What is needed >> Please reproduce the rifle housing patent page below word for word, from its first line to its last.

|Publication number||US8028458 B2|
|Application number||US 12/066,659|
|Publication date||4 Oct 2011|
|Filing date||5 Jul 2006|
|Priority date||14 Sep 2005|
|Also published as||DE502006006728D1, EP1924814A1, EP1924814B1, US20080190005, WO2007030843A1|
|Publication number||066659, 12066659, PCT/2006/287, PCT/AT/2006/000287, PCT/AT/2006/00287, PCT/AT/6/000287, PCT/AT/6/00287, PCT/AT2006/000287, PCT/AT2006/00287, PCT/AT2006000287, PCT/AT200600287, PCT/AT6/000287, PCT/AT6/00287, PCT/AT6000287, PCT/AT600287, US 8028458 B2, US 8028458B2, US-B2-8028458, US8028458 B2, US8028458B2|
|Original Assignee||Steyr Mannlicher Holding Gmbh|
|Export Citation||BiBTeX, EndNote, RefMan|
|Patent Citations (19), Referenced by (8), Classifications (10), Legal Events (4)|
|External Links: USPTO, USPTO Assignment, Espacenet|
The present invention relates to a housing for a rifle, having a first anchorage for a barrel, a second anchorage for a stock, a guide for a breech which can be locked to the barrel, and a holder for a trigger which interacts with the breech.
Housings such as these represent the central element of a rifle, supporting the individual assemblies such as the barrel, stock, breech, trigger and magazine, and ensuring that forces are transmitted between these assemblies.

[Entries on target coordinates]
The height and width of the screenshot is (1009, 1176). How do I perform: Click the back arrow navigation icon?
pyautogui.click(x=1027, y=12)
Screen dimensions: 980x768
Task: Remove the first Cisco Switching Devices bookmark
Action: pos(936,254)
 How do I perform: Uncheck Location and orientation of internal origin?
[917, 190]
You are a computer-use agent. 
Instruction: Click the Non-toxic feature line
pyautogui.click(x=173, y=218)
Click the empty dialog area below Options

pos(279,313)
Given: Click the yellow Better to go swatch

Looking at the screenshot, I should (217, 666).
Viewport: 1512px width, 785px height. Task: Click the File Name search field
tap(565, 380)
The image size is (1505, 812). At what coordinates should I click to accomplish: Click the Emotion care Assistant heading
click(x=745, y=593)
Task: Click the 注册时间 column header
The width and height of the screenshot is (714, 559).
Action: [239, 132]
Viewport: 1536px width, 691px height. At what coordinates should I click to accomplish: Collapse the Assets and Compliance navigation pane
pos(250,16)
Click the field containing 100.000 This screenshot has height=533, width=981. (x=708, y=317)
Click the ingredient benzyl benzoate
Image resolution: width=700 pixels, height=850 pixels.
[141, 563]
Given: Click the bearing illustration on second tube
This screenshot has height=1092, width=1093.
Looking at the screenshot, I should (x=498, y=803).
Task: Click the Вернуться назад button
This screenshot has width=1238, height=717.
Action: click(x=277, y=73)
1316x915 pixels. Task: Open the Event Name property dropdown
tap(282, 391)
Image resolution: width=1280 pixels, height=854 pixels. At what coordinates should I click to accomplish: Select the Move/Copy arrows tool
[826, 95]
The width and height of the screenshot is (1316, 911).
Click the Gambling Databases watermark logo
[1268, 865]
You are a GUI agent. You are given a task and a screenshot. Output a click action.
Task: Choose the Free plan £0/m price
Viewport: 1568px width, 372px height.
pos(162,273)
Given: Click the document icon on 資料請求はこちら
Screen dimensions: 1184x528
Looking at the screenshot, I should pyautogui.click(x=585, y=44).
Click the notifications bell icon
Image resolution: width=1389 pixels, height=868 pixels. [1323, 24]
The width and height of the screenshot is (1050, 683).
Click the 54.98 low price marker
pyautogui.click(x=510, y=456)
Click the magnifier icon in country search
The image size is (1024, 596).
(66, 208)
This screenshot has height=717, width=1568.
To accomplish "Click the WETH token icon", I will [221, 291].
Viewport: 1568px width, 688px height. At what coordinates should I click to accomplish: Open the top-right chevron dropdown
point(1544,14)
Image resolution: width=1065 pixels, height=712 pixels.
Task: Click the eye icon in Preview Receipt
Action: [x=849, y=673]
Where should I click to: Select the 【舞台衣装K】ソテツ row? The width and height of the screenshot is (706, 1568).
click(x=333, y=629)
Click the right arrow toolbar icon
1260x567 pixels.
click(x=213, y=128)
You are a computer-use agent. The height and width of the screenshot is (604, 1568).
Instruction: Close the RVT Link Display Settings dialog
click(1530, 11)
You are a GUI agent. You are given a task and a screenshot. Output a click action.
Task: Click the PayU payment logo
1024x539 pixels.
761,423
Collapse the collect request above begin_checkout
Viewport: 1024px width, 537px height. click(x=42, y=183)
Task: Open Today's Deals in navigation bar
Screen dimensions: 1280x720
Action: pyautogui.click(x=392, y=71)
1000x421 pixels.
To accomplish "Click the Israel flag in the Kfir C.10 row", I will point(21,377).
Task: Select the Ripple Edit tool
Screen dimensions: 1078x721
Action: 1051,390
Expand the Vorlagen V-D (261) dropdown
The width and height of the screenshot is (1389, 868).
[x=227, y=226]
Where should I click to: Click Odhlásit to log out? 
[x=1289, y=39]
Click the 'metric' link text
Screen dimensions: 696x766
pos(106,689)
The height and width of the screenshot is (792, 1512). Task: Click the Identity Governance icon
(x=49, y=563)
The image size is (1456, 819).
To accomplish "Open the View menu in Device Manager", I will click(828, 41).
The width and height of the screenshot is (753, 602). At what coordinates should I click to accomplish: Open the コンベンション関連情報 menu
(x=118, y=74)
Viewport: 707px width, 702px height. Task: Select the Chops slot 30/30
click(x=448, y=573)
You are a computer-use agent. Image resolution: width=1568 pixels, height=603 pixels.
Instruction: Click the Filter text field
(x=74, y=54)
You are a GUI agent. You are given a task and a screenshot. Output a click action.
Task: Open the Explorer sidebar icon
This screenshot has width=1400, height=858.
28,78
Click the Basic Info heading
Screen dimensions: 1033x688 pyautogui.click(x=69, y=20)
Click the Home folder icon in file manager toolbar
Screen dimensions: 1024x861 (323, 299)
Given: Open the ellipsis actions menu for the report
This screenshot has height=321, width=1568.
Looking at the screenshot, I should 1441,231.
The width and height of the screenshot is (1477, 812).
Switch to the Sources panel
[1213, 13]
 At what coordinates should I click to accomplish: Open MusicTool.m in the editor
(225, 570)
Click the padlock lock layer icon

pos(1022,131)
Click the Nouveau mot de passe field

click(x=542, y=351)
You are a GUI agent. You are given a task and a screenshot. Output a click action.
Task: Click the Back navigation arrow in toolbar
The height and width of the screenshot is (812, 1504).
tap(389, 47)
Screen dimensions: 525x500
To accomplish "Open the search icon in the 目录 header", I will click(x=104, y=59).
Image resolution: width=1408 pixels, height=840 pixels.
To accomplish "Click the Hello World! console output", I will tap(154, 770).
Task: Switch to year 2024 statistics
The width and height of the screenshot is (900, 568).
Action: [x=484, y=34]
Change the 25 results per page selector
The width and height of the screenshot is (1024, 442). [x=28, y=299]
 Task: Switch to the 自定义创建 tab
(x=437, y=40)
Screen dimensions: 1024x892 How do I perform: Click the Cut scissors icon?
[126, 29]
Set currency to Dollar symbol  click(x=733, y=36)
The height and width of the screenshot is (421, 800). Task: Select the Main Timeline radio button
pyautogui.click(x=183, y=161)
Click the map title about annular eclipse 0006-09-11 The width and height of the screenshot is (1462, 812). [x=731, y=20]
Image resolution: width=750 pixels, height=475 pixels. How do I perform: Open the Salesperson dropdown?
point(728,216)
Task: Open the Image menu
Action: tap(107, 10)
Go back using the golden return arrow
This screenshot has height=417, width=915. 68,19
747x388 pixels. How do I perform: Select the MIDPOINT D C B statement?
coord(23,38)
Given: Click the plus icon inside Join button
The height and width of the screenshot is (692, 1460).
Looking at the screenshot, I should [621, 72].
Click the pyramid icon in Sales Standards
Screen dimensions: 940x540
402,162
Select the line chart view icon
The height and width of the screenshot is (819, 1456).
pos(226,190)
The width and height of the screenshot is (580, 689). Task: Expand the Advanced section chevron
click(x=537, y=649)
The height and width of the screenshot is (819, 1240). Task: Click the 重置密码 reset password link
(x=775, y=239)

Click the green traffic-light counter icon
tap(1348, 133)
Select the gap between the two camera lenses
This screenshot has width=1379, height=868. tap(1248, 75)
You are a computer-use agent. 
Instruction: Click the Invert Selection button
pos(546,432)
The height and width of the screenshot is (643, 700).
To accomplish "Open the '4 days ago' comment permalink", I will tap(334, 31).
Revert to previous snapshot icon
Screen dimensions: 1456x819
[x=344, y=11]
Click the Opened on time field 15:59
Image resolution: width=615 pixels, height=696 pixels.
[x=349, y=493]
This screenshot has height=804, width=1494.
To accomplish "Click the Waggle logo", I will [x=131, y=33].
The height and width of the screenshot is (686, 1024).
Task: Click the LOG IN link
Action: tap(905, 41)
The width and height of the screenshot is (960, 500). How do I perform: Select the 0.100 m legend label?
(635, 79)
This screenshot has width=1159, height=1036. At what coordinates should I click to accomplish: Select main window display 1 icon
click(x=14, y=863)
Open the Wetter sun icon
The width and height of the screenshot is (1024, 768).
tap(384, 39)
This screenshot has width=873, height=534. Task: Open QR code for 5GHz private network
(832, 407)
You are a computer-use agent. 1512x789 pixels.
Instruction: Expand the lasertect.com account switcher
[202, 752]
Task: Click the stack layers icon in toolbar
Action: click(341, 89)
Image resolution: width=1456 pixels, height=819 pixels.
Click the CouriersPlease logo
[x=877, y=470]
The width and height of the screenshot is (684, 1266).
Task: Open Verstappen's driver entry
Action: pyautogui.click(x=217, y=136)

Output for this exercise >>
|Publication number||US8028458 B2|
|Application number||US 12/066,659|
|Publication date||4 Oct 2011|
|Filing date||5 Jul 2006|
|Priority date||14 Sep 2005|
|Also published as||DE502006006728D1, EP1924814A1, EP1924814B1, US20080190005, WO2007030843A1|
|Publication number||066659, 12066659, PCT/2006/287, PCT/AT/2006/000287, PCT/AT/2006/00287, PCT/AT/6/000287, PCT/AT/6/00287, PCT/AT2006/000287, PCT/AT2006/00287, PCT/AT2006000287, PCT/AT200600287, PCT/AT6/000287, PCT/AT6/00287, PCT/AT6000287, PCT/AT600287, US 8028458 B2, US 8028458B2, US-B2-8028458, US8028458 B2, US8028458B2|
|Original Assignee||Steyr Mannlicher Holding Gmbh|
|Export Citation||BiBTeX, EndNote, RefMan|
|Patent Citations (19), Referenced by (8), Classifications (10), Legal Events (4)|
|External Links: USPTO, USPTO Assignment, Espacenet|
The present invention relates to a housing for a rifle, having a first anchorage for a barrel, a second anchorage for a stock, a guide for a breech which can be locked to the barrel, and a holder for a trigger which interacts with the breech.
Housings such as these represent the central element of a rifle, supporting the individual assemblies such as the barrel, stock, breech, trigger and magazine, and ensuring that forces are transmitted between these assemblies.